Work to do: Pick out every line of the material that contains the word "accomplish" and copy each of those lines.

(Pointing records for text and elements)
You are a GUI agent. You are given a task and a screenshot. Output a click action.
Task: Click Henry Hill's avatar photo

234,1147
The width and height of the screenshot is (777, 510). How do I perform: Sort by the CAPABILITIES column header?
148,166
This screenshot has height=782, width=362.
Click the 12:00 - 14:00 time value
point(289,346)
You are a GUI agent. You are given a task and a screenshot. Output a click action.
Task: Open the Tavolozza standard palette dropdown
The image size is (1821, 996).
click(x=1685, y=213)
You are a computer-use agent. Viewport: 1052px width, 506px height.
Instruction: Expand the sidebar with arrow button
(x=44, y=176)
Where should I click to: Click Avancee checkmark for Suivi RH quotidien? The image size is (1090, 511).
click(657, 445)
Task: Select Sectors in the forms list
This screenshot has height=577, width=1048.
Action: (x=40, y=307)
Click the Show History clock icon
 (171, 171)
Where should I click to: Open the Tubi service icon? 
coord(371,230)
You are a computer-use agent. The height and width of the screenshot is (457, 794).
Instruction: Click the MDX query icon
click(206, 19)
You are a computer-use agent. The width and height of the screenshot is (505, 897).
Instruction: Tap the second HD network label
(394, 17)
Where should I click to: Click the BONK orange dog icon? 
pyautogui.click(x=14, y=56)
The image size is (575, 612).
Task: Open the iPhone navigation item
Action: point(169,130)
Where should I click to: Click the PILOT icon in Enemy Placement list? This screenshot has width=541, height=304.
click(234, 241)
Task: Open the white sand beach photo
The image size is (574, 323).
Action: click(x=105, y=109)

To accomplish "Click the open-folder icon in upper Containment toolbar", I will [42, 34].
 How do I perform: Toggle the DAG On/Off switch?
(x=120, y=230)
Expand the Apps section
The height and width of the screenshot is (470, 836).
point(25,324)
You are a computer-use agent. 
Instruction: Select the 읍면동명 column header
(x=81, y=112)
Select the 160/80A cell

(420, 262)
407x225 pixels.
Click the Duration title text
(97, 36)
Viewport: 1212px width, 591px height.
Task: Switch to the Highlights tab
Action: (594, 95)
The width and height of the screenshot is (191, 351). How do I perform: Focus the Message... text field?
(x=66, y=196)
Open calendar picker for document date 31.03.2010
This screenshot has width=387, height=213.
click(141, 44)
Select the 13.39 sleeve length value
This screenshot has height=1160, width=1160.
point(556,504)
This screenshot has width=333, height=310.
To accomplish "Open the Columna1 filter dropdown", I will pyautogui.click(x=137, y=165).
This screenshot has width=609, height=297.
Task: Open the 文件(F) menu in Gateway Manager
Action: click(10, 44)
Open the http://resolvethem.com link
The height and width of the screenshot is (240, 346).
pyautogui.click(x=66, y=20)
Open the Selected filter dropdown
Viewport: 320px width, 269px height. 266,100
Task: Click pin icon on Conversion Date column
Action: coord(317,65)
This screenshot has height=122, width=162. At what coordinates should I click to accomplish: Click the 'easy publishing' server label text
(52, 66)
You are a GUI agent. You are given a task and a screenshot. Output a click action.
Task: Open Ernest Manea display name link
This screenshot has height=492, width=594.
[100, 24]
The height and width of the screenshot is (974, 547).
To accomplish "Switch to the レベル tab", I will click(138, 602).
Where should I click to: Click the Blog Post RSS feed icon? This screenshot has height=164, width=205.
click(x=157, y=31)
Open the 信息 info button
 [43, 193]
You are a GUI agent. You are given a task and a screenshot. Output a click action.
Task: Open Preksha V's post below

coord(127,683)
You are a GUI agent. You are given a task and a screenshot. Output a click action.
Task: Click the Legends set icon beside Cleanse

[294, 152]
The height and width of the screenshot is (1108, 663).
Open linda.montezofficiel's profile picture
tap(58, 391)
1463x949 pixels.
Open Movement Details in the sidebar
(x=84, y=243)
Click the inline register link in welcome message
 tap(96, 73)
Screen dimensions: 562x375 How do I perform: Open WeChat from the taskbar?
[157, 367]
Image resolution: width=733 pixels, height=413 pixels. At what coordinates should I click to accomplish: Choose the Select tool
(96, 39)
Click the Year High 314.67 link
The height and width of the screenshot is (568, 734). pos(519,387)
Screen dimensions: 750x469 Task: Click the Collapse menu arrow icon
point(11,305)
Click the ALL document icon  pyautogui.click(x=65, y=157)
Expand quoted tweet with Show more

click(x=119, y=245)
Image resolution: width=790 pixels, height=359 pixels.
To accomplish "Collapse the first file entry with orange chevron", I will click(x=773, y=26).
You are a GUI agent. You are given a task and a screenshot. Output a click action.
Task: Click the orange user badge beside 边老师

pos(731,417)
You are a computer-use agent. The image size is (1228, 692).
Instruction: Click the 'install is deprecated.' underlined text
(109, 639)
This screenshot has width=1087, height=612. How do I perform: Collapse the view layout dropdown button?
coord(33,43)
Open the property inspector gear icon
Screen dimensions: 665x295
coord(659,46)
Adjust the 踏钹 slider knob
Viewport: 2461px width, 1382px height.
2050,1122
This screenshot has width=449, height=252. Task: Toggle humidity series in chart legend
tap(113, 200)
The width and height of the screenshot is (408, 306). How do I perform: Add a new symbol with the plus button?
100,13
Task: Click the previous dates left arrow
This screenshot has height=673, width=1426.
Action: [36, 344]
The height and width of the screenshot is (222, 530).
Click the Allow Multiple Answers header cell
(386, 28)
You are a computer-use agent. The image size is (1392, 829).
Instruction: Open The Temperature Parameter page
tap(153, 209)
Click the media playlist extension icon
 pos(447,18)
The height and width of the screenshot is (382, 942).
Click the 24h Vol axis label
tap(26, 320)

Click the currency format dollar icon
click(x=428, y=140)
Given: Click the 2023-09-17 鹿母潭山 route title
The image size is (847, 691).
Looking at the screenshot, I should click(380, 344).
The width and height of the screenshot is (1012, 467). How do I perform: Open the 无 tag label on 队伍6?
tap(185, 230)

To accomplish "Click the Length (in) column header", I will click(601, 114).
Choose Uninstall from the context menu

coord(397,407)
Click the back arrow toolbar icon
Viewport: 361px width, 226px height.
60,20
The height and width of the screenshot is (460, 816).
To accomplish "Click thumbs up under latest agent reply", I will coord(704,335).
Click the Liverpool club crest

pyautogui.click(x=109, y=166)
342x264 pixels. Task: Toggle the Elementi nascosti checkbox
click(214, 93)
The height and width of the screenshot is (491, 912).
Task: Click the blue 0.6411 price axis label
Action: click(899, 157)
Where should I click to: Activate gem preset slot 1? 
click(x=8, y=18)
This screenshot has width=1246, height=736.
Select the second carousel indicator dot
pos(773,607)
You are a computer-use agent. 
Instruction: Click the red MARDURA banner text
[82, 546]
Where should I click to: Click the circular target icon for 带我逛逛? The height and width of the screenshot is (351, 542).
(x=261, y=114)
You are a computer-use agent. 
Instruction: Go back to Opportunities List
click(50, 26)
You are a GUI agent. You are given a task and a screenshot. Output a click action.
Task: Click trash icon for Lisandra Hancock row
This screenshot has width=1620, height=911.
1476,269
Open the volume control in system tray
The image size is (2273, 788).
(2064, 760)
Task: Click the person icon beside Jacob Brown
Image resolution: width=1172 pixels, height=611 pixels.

Solution below:
To accomplish "Click the open-folder icon in upper Containment toolbar", I will [42, 34].
To accomplish "Open the Columna1 filter dropdown", I will pyautogui.click(x=137, y=165).
This screenshot has height=122, width=162. At what coordinates should I click to accomplish: Click the 'easy publishing' server label text
To accomplish "Switch to the レベル tab", I will click(138, 602).
Image resolution: width=733 pixels, height=413 pixels. At what coordinates should I click to accomplish: Choose the Select tool
To accomplish "Collapse the first file entry with orange chevron", I will click(x=773, y=26).
To accomplish "Click the Length (in) column header", I will click(601, 114).
To accomplish "Click thumbs up under latest agent reply", I will coord(704,335).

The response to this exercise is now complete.